Task statement:
Please take the records that follow and repeat exactly the lines starting with the line with "Health Care (974, 33)" and going on through the line with "Fotos-Casal-Ensaio (758, 354)".

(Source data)

*** Begin section ***

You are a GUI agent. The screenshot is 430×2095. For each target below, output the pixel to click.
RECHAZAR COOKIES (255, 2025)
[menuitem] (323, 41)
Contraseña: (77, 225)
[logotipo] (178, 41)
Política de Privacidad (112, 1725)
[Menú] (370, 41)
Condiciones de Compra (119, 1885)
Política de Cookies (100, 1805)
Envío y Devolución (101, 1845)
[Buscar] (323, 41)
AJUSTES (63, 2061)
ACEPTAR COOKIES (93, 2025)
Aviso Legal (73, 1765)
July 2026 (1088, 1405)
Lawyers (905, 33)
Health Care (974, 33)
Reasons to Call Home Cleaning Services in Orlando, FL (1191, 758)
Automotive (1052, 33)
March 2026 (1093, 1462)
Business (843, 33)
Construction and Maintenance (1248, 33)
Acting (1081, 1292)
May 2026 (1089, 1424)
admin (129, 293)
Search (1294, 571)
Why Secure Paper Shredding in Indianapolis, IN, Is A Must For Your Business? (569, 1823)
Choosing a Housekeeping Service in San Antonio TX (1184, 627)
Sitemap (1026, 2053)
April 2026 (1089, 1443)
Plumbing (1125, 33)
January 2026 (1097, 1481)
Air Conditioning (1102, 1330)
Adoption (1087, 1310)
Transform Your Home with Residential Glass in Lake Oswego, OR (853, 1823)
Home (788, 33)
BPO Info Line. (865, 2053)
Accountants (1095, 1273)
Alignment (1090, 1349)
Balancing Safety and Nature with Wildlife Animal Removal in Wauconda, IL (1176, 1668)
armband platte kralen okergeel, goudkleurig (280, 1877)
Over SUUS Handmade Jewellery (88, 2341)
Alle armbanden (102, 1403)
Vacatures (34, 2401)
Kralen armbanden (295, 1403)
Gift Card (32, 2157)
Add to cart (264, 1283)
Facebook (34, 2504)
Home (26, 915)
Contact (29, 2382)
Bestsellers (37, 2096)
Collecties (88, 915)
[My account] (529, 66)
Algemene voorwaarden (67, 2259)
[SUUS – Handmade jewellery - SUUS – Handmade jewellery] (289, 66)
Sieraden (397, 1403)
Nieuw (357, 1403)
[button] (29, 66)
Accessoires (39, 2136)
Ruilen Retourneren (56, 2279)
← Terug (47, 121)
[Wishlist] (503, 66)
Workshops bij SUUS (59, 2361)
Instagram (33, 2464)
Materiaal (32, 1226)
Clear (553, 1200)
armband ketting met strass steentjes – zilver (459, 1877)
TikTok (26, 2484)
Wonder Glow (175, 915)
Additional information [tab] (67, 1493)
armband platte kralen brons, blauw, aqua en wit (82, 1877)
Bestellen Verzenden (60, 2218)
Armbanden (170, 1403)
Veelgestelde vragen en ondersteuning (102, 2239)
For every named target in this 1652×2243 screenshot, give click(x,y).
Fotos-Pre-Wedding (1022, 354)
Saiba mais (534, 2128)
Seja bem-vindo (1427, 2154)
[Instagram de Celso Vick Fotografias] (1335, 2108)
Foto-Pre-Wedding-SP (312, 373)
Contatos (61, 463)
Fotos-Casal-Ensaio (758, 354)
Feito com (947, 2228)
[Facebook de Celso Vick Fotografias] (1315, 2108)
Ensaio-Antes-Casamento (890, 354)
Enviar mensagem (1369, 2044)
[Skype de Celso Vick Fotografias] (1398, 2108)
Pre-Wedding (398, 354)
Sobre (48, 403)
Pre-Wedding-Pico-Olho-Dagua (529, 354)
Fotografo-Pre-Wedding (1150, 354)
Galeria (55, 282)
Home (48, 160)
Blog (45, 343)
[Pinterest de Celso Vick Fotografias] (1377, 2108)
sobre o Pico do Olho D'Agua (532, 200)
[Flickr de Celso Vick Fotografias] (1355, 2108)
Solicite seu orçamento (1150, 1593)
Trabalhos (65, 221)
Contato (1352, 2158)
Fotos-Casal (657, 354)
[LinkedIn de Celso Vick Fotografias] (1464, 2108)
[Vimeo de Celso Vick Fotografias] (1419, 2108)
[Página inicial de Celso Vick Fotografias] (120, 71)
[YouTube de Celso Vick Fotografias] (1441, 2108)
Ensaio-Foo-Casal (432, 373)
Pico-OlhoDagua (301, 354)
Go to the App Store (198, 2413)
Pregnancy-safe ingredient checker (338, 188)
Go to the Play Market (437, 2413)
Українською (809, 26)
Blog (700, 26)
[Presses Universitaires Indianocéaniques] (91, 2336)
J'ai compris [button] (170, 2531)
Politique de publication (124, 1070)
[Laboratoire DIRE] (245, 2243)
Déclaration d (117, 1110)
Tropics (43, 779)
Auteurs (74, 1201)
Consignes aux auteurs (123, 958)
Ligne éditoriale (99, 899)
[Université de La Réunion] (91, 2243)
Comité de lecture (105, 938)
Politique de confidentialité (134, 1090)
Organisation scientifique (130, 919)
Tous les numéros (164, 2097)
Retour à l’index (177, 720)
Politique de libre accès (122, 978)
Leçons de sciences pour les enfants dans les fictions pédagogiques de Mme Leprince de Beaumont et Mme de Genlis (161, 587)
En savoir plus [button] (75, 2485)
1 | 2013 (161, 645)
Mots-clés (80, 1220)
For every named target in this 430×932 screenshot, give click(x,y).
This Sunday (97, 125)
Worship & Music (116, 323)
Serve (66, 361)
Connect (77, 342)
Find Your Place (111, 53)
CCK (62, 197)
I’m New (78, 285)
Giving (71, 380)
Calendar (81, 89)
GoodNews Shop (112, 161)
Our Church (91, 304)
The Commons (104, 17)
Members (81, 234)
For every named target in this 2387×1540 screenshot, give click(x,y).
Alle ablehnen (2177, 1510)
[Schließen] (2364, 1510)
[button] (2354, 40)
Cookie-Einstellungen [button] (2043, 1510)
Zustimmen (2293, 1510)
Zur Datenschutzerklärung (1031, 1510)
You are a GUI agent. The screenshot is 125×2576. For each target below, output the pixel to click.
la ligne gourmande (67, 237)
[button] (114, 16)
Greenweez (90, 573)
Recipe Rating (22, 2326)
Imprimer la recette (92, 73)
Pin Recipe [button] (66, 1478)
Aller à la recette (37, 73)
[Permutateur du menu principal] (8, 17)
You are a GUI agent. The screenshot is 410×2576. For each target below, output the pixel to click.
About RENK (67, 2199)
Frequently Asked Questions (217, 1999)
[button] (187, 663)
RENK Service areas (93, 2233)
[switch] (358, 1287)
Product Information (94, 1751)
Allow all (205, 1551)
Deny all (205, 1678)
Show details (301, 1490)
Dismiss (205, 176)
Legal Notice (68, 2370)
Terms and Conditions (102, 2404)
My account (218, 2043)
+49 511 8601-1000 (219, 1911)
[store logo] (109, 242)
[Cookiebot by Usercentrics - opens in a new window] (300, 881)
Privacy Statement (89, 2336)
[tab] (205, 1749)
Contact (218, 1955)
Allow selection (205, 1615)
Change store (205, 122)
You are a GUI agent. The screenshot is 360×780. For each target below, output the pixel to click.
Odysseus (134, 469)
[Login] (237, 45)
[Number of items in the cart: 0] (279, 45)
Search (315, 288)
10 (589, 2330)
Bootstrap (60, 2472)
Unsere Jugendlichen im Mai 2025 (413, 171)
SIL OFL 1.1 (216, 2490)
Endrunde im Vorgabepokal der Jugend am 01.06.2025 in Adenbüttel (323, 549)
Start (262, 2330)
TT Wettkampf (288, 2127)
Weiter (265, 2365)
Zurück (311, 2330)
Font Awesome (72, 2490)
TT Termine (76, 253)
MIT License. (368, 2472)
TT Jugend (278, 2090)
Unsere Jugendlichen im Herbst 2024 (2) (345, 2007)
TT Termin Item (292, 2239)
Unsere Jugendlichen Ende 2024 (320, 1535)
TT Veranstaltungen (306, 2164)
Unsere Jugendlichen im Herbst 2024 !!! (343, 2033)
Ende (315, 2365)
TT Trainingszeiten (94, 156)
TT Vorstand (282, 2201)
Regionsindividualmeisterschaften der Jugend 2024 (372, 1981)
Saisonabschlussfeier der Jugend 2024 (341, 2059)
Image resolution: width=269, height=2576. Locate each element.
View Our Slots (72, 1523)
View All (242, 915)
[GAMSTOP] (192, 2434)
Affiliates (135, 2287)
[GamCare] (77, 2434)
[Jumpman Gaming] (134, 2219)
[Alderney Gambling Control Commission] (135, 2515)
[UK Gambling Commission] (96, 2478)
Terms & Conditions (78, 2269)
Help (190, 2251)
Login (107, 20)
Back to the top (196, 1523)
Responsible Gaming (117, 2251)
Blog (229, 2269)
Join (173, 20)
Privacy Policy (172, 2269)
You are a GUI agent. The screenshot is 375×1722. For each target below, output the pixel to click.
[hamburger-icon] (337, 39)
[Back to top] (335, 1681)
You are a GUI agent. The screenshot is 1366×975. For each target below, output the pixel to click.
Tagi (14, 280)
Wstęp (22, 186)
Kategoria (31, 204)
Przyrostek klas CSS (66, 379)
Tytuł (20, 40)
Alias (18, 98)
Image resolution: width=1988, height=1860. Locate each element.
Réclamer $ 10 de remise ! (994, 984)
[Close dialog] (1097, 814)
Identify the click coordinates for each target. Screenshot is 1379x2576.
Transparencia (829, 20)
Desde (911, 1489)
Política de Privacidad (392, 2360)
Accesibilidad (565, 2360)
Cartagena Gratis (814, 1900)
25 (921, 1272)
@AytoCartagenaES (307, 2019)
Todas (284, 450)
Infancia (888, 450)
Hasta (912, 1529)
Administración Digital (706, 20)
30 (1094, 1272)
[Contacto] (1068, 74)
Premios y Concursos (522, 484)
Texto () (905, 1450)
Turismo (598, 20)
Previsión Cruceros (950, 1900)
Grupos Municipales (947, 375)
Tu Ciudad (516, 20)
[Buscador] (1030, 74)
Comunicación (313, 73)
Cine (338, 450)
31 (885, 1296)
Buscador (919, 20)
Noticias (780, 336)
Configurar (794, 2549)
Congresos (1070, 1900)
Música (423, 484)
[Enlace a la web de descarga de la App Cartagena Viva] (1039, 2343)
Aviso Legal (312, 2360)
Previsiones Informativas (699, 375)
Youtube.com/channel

*** End section ***

Response below:
Health Care (974, 33)
Reasons to Call Home Cleaning Services in Orlando, FL (1191, 758)
Automotive (1052, 33)
March 2026 (1093, 1462)
Business (843, 33)
Construction and Maintenance (1248, 33)
Acting (1081, 1292)
May 2026 (1089, 1424)
admin (129, 293)
Search (1294, 571)
Why Secure Paper Shredding in Indianapolis, IN, Is A Must For Your Business? (569, 1823)
Choosing a Housekeeping Service in San Antonio TX (1184, 627)
Sitemap (1026, 2053)
April 2026 (1089, 1443)
Plumbing (1125, 33)
January 2026 (1097, 1481)
Air Conditioning (1102, 1330)
Adoption (1087, 1310)
Transform Your Home with Residential Glass in Lake Oswego, OR (853, 1823)
Home (788, 33)
BPO Info Line. (865, 2053)
Accountants (1095, 1273)
Alignment (1090, 1349)
Balancing Safety and Nature with Wildlife Animal Removal in Wauconda, IL (1176, 1668)
armband platte kralen okergeel, goudkleurig (280, 1877)
Over SUUS Handmade Jewellery (88, 2341)
Alle armbanden (102, 1403)
Vacatures (34, 2401)
Kralen armbanden (295, 1403)
Gift Card (32, 2157)
Add to cart (264, 1283)
Facebook (34, 2504)
Home (26, 915)
Contact (29, 2382)
Bestsellers (37, 2096)
Collecties (88, 915)
[My account] (529, 66)
Algemene voorwaarden (67, 2259)
[SUUS – Handmade jewellery - SUUS – Handmade jewellery] (289, 66)
Sieraden (397, 1403)
Nieuw (357, 1403)
[button] (29, 66)
Accessoires (39, 2136)
Ruilen Retourneren (56, 2279)
← Terug (47, 121)
[Wishlist] (503, 66)
Workshops bij SUUS (59, 2361)
Instagram (33, 2464)
Materiaal (32, 1226)
Clear (553, 1200)
armband ketting met strass steentjes – zilver (459, 1877)
TikTok (26, 2484)
Wonder Glow (175, 915)
Additional information [tab] (67, 1493)
armband platte kralen brons, blauw, aqua en wit (82, 1877)
Bestellen Verzenden (60, 2218)
Armbanden (170, 1403)
Veelgestelde vragen en ondersteuning (102, 2239)
For every named target in this 1652×2243 screenshot, give click(x,y).
Fotos-Pre-Wedding (1022, 354)
Saiba mais (534, 2128)
Seja bem-vindo (1427, 2154)
[Instagram de Celso Vick Fotografias] (1335, 2108)
Foto-Pre-Wedding-SP (312, 373)
Contatos (61, 463)
Fotos-Casal-Ensaio (758, 354)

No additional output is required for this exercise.